After 25 months of living the attic, as my host family’s kids grew (literally), and I grew (figuratively), our lives were becoming too full to sustain them all under the same roof.
Though the housing option I’d been waiting on was still not ready, my host family and I talked and decided I should look for a new housing option.
As had been the case before — and was now really the case — all my roommate-possibility friends had married or moved away. I reached out to some acquaintes, tried to meet people through social circles, church, and gym for roommate options … and nada.
Ultimately, I discovered a quaint studio guest house on the back of a middle-aged woman’s property. It was cute and met my needs, and I lived there for a year.

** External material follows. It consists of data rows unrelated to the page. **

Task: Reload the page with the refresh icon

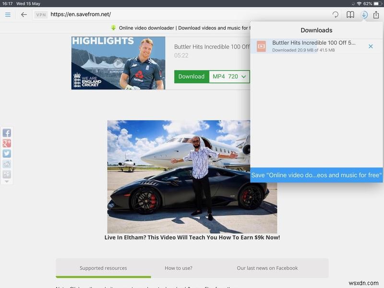Action: coord(336,15)
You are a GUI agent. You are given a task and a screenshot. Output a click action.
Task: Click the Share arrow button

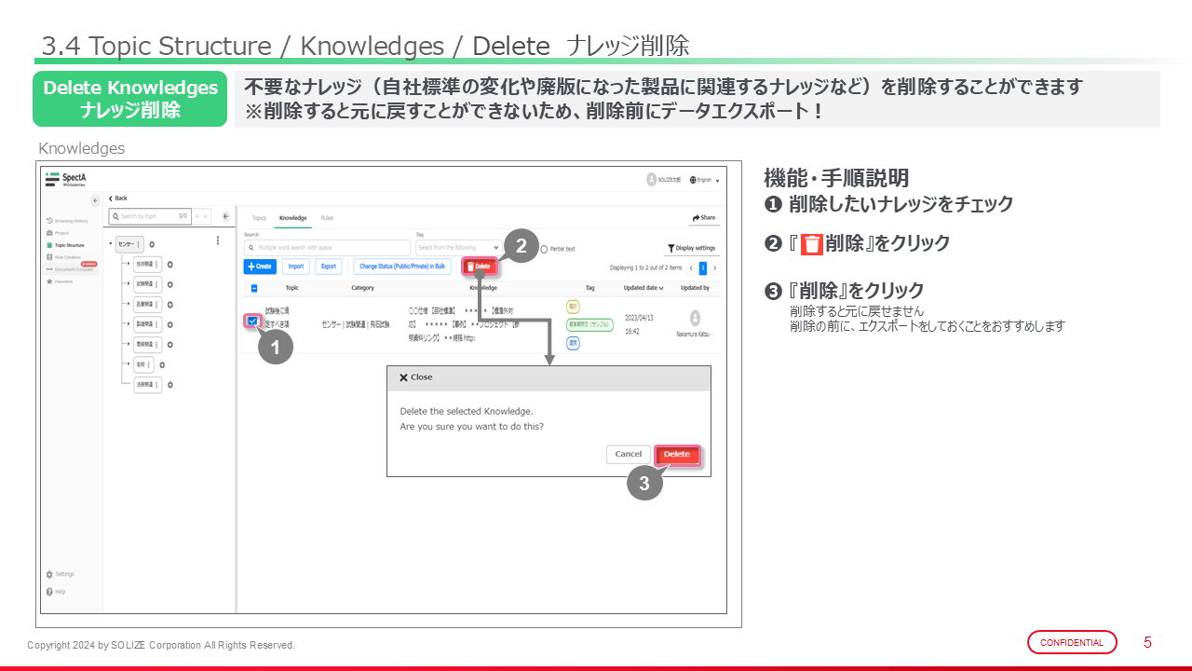click(703, 218)
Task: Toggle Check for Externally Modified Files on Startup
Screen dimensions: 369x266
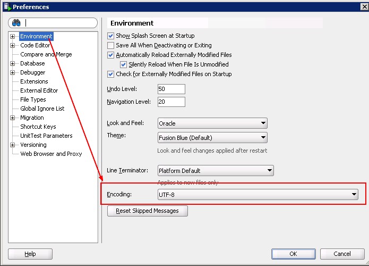Action: click(111, 74)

Remember how I said that living in an attic forced me to swallow some pride? Living in that studio house had the same affect. My studio house was formerly a one (maybe one-and-a-half) car garage, converted into a home. And while it was nice, acknowledging it wasn’t the typical or expected route someone would take brought feelings of shame to my soul.
I felt like a failed mid-20s professional because everything else in my life was basically perfect. Dream job: check. Fun hobby: check. Good friends: check. Loving family: check. I think when everything else is perfect, it’s healthy to have a little bump-in-the-road situation that brings us back to relying on God.
There were things I was thankful for in my little house. It wasn’t big enough to accumulate clutter. Rent was cheap enough so that I could allocate budget to build savings and pay student loans. I didn’t have to have a roommate(s) to offset costs. The neighborhood was peaceful and neighbors were friendly. And perhaps this one “abnormal” piece of my story was one of God’s methods of reminding me I don’t have everything together, I don’t need to have everything together, and that’s OK.
When I imagined moving out of the attic, I pictured landing at my ultimate home. What I actually did was take the next step down the path paved for me. Since then, I’ve lived in a house with eight other girls, back at my parents’ for a few months, and now in my own apartment.
I’m not at the end of the road; I’m just walking the journey. So often, I want to jump from my current state to my end goal. But I have to continue diligently on my path, with the goal in sight but not idolized.
Wherever we are is probably not where we’ll be forever. But it’s where we are right now. So we need to appreciate it, care for it, and accept it.